Aḥmad ibn Muḥammad ibn al-Faqih al-Hamadani (احمد بن محمد ابن فقيه همدانی) (fl. 902) was a 10th-century Persian historian and geographer, famous for his Mukhtasar Kitab al-Buldan ("Concise Book of Lands") written in Arabic.

In the 1870s the Dutch orientalist Michael Jan de Goeje edited a selection of geography works of Arab geographers in an eight-volume series titled Bibliotheca geographorum Arabicorum published by Lugduni-Batavae (Leiden) Brill publishers.
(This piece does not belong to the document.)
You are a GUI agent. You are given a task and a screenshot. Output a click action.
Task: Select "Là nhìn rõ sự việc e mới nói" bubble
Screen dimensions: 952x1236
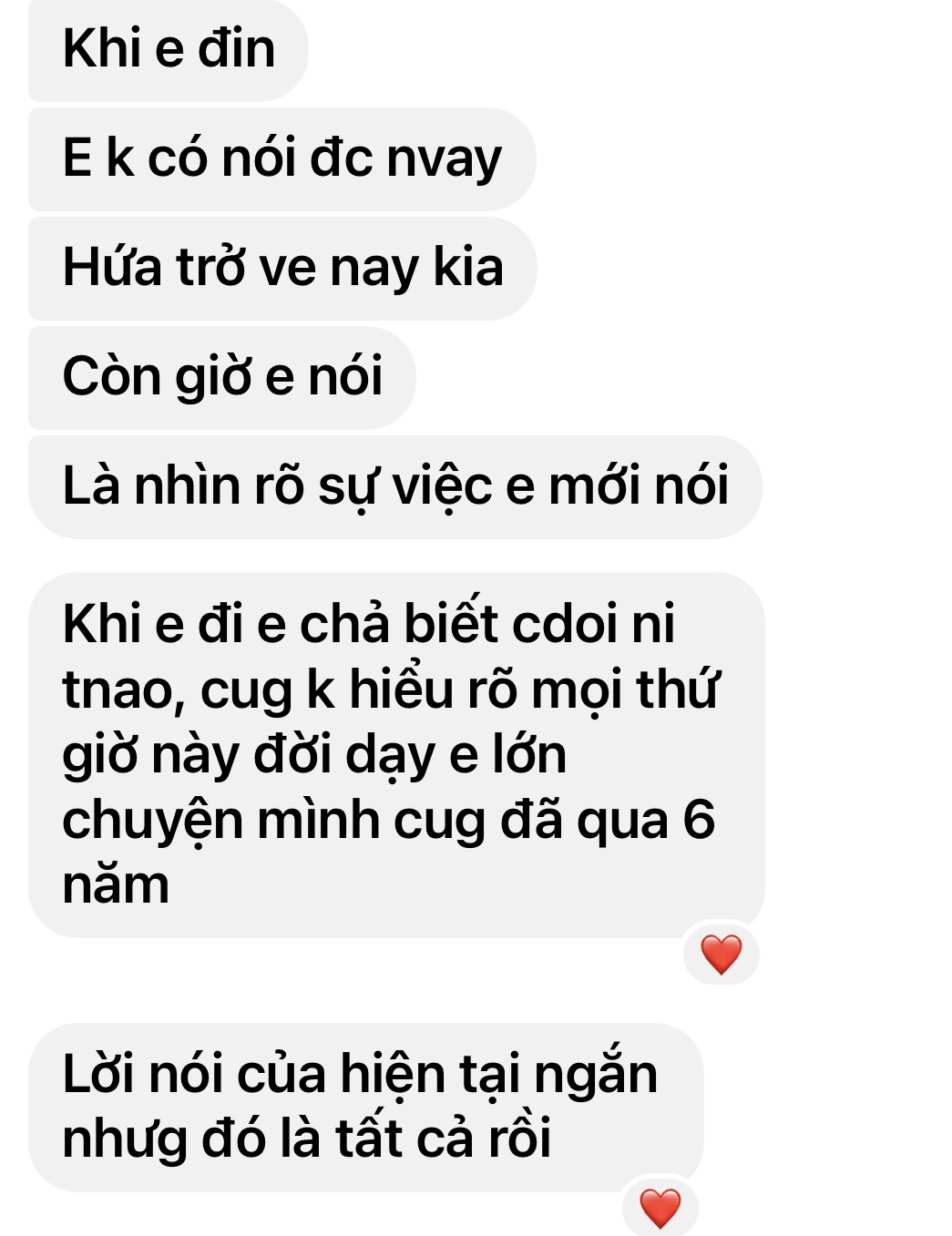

Al-Hamadhānī's Mukhtasar Kitab al-Buldan was published in volume 5 of this series.

In 1967 second editions were printed by Dar Sadir (Beirut) and E.J. Brill (Lugduni Batavorum).

== See also ==
- Manuscript 5229

==Sources==

- Ibn al-Fakih al-Hamadhānī (1870). "Compendium libri Kitāb Al-Boldān auctore Ibn al-Fakih al-Hamadhānī"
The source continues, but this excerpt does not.